PROVIDED MATERIAL ->
Segment Open

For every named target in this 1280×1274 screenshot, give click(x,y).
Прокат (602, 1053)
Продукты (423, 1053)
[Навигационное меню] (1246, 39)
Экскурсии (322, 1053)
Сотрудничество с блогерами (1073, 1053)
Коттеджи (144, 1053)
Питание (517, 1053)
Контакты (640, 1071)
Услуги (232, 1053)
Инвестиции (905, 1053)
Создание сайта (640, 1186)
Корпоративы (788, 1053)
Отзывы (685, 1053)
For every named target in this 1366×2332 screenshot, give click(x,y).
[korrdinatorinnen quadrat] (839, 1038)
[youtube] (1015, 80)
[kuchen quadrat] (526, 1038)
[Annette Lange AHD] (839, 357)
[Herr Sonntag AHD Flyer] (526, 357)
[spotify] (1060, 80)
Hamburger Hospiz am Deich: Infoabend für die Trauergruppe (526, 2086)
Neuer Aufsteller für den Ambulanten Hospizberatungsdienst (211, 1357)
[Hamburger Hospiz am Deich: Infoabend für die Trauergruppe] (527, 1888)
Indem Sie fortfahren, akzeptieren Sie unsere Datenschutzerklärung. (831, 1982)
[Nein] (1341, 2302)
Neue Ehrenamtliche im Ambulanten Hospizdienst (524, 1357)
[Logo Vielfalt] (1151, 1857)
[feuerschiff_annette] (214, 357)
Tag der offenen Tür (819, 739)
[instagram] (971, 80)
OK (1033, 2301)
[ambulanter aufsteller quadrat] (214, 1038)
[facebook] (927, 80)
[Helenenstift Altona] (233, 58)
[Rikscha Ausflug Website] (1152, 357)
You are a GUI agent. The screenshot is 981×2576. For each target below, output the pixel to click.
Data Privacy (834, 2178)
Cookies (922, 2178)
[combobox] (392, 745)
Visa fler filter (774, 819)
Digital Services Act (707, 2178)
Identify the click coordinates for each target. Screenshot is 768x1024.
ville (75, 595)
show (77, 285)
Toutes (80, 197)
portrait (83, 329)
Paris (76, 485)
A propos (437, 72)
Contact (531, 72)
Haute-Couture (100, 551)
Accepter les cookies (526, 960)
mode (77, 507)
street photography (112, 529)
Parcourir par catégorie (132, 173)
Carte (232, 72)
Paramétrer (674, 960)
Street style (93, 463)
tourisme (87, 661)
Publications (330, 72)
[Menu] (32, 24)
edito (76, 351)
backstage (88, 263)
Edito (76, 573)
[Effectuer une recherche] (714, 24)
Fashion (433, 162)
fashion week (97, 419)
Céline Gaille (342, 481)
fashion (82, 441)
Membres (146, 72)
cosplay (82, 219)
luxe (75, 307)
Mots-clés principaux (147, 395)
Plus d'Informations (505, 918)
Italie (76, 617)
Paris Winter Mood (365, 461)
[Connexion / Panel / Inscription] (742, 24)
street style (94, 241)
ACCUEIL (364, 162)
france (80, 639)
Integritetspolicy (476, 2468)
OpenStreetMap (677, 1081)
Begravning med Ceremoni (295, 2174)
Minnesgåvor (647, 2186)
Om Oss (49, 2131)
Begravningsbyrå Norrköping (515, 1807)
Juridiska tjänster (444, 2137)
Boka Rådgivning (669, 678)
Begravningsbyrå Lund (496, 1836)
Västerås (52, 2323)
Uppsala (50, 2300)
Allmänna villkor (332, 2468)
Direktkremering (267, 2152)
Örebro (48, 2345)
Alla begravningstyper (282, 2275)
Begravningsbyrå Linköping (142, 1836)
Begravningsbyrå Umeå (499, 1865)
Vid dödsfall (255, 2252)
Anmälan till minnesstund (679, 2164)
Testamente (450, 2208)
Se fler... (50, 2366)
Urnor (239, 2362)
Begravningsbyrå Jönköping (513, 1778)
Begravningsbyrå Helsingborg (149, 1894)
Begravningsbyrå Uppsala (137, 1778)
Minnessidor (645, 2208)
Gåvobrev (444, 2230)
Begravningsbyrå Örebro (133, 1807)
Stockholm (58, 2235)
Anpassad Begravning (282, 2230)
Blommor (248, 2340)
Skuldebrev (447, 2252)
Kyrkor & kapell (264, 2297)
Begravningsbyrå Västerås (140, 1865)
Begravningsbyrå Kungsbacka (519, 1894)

Segment Closed

WORK ORDER ->
Search the listing above for the lines with "Haute-Couture (100, 551)" and "Céline Gaille (342, 481)", then output those lines and all lines between them exactly.

FINISHED TASK ->
Haute-Couture (100, 551)
Accepter les cookies (526, 960)
mode (77, 507)
street photography (112, 529)
Parcourir par catégorie (132, 173)
Carte (232, 72)
Paramétrer (674, 960)
Street style (93, 463)
tourisme (87, 661)
Publications (330, 72)
[Menu] (32, 24)
edito (76, 351)
backstage (88, 263)
Edito (76, 573)
[Effectuer une recherche] (714, 24)
Fashion (433, 162)
fashion week (97, 419)
Céline Gaille (342, 481)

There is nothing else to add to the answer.